Vivien removed her glasses and leaned back, her hands linked behind her head. ‘Hilda likes him, thank God.’
‘Thank God indeed. It struck him that he had sought out his wife for reasons that weren’t clear even to him, and they had spent the whole time talking about Ashe.
‘She says his digs in the village aren’t very nice.’
‘He can look for others. There must be plenty of families who’d like to let out a room. Think of all—’ He had been about to say, Think of all the rooms left empty by the war but changed it to: ‘Think of all the households who’d appreciate some extra money coming in.’
‘I think she feels sorry for him.’
He said cuttingly: ‘Then perhaps Hilda herself could oblige?’
‘Saxon—you know what she’s like, she’s so starchy.’
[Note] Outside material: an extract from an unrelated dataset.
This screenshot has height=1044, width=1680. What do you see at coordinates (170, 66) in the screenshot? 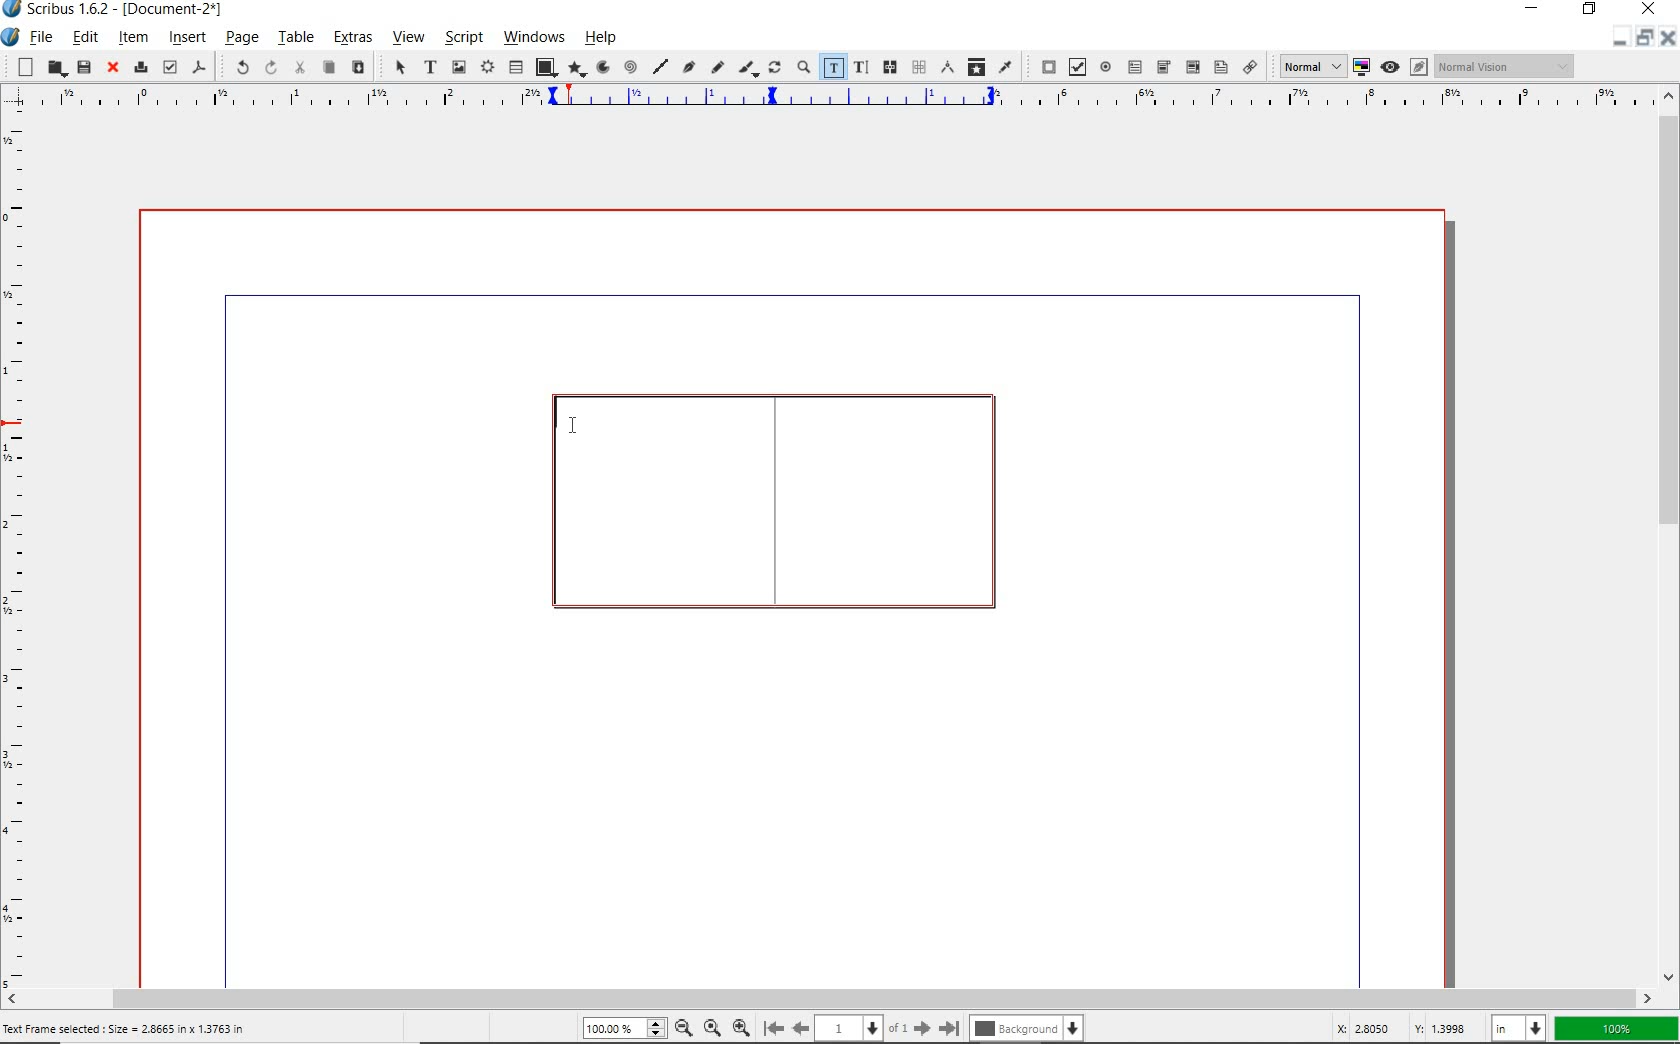
I see `preflight verifier` at bounding box center [170, 66].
‘They might suit each other.’
‘I can’t imagine it.’ Vivien dropped her glasses back on to her nose, and picked up her pen. He was about to leave, and almost didn’t hear her when she said: ‘Perhaps he could move in here.’
‘I beg your pardon?’
‘After all,’ she went on, ‘most houses of this size have someone living in. It’s only because Hilda prefers not to—’
‘We prefer her not to.’
‘It was a little of both. Anyway, I feel sorry for Ashe. He so obviously likes it here and one couldn’t ask for anyone less conspicuous . . .’ Her voice tailed away, but her cheeks, often so pale these days, were quite pink. It dawned on Saxon that this was no sudden outburst, his wife had been thinking about it. Now she got up and came over to him; he thought she might embrace him but instead she stood facing him, her arms folded.
‘What do you think, Saxon—really? This isn’t an idle suggestion, I believe it would work very well.’
He held out his hand and after a second she laid hers in it, but would not be drawn closer. ‘Let’s think about it.’
Back in his study he turned over the sheet of paper containing the poem, and looked at the lines without reading them. That had been a strange and unexpected little conversation with his wife . . . He picked up another piece of paper and began doodling, a childish drawing of a house, a tree, a car that was more like a steam engine . . . Ashe, live here? His old, familiar instinct for caution warned strongly against it; they did not need or want another person in the house, they valued their privacy. But the new Saxon, the writer of this poem, was of a more generous nature, surely. Vivien had always thought the best of him, but only he knew the worst. Here was an opportunity to do the right thing by a stranger, and also (this was by far the most important influence on Saxon) to bring the warmth and colour back to his wife’s cheeks, and the light to her eyes. To bring her back to him.